Diophantine equation involving prime numbers : $p^3 - q^5 = (p+q)^2$

$$p^3-q^5=(p+q)^2=p^2+2pq+q^2$$ So, $p^3-q^5\ge 0$, so $p^3\ge q^5$, so $p>q$. $$p^2(p-1)=p^3-p^2=q^5+2pq+q^2=q(q^4+2p+q)$$

Hence, $p^2$ divides $q^4+2p+q$ (as it can't divide q) and so $q$ divides (p-1).

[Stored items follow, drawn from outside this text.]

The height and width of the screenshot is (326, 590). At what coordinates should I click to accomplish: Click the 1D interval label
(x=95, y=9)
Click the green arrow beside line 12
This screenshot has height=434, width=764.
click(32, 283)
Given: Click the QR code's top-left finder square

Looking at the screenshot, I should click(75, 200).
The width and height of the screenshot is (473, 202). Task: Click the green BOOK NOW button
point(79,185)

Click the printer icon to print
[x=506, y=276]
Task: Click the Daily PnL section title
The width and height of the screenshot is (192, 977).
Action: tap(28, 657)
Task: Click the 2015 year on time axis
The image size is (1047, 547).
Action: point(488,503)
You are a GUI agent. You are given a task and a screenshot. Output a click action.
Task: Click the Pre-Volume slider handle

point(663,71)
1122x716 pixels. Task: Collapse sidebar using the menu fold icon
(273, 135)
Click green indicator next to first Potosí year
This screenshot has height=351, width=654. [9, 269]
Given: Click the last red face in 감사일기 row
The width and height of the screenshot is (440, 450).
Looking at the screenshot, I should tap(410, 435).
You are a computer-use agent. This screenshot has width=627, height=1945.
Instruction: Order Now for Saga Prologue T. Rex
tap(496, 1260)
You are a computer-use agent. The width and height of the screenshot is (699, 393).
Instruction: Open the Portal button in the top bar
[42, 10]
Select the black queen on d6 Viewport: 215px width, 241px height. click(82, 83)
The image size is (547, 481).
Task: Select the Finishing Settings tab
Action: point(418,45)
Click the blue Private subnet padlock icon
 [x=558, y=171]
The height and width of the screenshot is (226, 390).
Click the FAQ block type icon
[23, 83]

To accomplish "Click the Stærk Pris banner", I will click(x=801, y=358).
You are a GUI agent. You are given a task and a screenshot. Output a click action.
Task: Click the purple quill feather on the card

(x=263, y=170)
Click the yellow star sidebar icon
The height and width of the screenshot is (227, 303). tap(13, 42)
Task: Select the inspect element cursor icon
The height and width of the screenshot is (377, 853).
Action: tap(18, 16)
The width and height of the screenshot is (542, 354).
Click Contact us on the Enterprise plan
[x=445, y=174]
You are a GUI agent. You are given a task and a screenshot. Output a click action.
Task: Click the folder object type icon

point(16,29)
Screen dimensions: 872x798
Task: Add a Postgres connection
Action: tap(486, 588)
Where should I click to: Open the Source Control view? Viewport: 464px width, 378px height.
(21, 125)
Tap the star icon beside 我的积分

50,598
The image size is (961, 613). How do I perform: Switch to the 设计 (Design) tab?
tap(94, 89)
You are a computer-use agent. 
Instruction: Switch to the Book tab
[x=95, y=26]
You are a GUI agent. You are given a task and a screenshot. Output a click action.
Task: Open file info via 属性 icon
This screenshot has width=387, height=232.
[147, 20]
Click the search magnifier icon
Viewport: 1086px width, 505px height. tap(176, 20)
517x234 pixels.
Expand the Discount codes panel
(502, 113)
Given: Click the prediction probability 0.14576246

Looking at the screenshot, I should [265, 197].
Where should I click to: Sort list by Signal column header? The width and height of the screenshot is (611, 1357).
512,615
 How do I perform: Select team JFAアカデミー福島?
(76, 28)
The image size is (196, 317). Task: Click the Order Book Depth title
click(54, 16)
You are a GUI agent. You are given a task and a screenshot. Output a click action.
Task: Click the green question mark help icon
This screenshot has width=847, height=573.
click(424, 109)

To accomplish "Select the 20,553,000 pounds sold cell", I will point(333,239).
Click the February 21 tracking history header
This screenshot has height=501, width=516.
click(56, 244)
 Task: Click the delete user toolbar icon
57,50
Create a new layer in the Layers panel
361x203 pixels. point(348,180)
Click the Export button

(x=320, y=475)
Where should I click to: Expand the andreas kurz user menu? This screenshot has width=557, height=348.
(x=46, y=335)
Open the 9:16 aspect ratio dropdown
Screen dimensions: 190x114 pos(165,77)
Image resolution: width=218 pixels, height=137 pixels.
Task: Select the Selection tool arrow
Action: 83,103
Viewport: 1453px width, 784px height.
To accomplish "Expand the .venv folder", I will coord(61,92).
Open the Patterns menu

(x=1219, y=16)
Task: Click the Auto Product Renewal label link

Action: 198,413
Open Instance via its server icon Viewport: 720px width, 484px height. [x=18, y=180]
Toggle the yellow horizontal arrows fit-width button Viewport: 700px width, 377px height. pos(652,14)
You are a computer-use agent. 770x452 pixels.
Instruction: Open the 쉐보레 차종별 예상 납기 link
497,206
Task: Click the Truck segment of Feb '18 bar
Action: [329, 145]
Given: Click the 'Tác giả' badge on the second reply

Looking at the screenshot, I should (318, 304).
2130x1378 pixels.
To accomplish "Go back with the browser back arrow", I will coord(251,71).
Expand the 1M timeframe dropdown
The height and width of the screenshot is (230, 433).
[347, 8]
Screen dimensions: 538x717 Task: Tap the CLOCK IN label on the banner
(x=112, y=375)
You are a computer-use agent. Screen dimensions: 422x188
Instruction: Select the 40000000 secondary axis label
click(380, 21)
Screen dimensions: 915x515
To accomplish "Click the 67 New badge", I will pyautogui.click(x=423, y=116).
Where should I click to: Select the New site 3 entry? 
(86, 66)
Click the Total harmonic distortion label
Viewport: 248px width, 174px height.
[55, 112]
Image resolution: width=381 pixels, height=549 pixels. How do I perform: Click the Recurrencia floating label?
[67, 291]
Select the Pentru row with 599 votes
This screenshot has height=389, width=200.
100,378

So $p^2\le q^4+2p+q$, so $p\le q^2+1$. We can then verify easily that $q=2$ has no solution for $p$.

But $p$ is prime, and $q^2+1$ and $q^2$ are not so : $$q<p\le q^2-1$$

So let $p=aq+b$ with $1\le a< q$ and $1\le b<q$.

We have $$q^5=p^3-(p+q)^2=(b^3-b^2)+q.(\dots)$$ Hence $q$ divides $b^2(b-1)$, so $b=1$

Hence $p=aq+1$ with $1\le a< q$

We have $$q^5=p^3-(p+q)^2=q.(3a-2(a+1))+q^2.(\dots)$$

Hence, $q$ divides $a-2$, so $a=2$.

So $p=2q+1$

$$q^5=q^2.(8q+12-9)$$ $$0=q^3-8q-3=(q-3).(q^2+3q+1)$$

The only positive integer solution is $q=3$ and so $p=7$.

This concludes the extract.